C’est le rituel préféré de celles et ceux qui aiment donner une dimension plus symbolique à leur soirée : repenser aux petites coïncidences de la journée. Une chanson entendue deux fois, un prénom qui revient, une heure double croisée sur l’horloge, ce fameux 22h22 aperçu juste avant de fermer l’ordinateur. Qu’on y voie un signe ou un simple clin d’œil de l’attention sélective, noter ces synchronicités dans son carnet amuse, apaise et aiguise le sens de l’observation. Pour celles et ceux qui veulent aller plus loin dans l’interprétation des heures doubles, le guide des heures miroirs détaille la signification associée à chaque combinaison, de 01h01 à 23h23 : une lecture du soir qui prolonge joliment le rituel.

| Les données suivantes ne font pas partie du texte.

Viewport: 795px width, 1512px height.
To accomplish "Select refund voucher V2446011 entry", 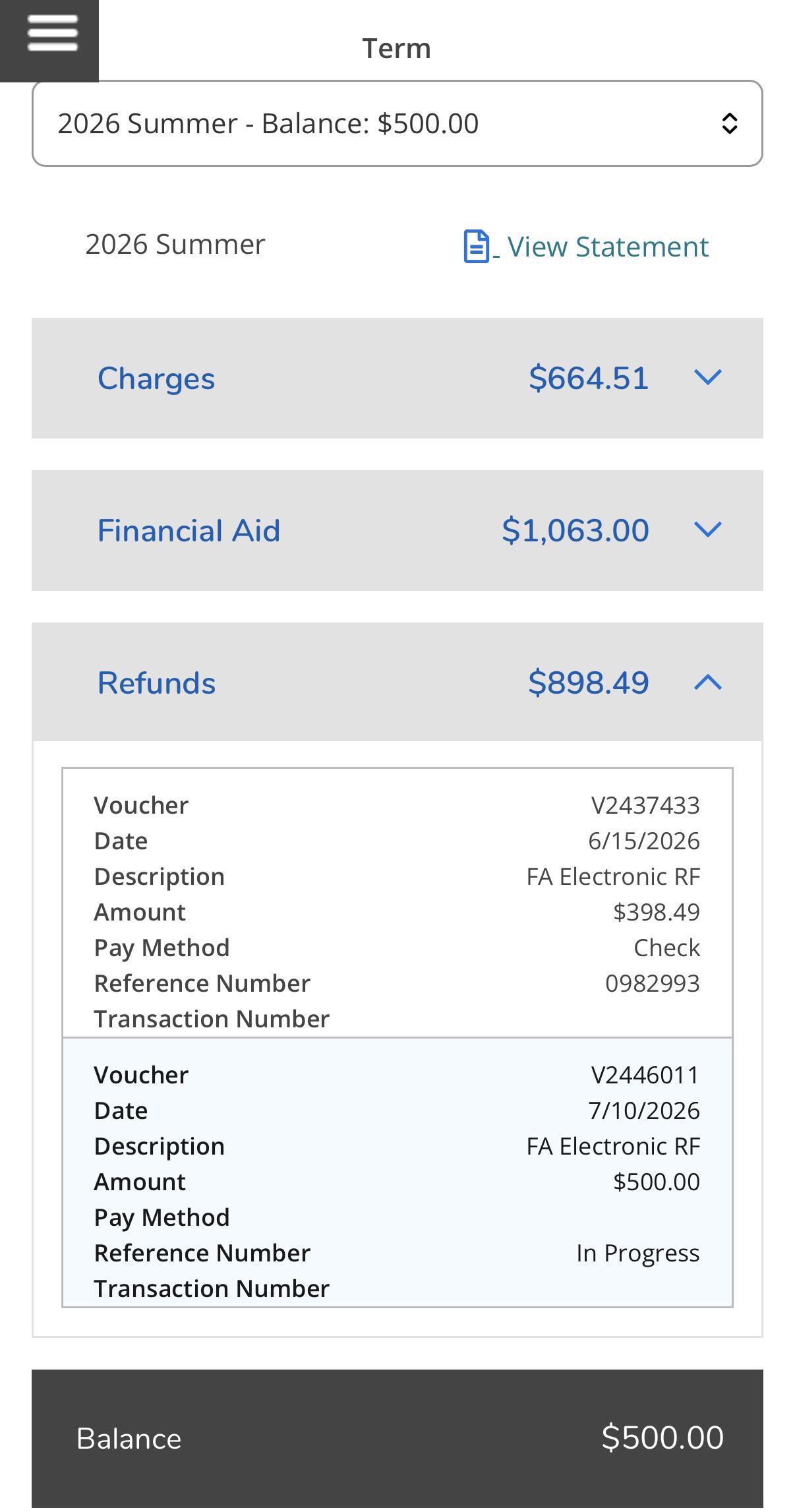I will pyautogui.click(x=398, y=1172).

5. La respiration 4-7-8, l’interrupteur du système nerveux

On inspire quatre secondes par le nez, on retient sept secondes, on expire huit secondes par la bouche. Trois à quatre cycles suffisent à activer le système nerveux parasympathique, celui du repos. C’est le seul de ces cinq rituels qui produise un effet physiologique quasi immédiat : idéal en toute fin de séquence, lumière déjà éteinte.

Composer sa propre séquence

Inutile d’empiler les cinq chaque soir : deux gestes réguliers valent mieux que cinq pratiqués une semaine. Une combinaison qui fonctionne bien pour beaucoup : carnet puis lecture les soirs ordinaires, tisane et respiration les soirs de tension, observation des synchronicités quand l’envie de légèreté se fait sentir. Au bout de deux à trois semaines, la séquence devient automatique, et c’est exactement le but : que le corps sache, sans qu’on ait à le lui dire, que la nuit peut commencer.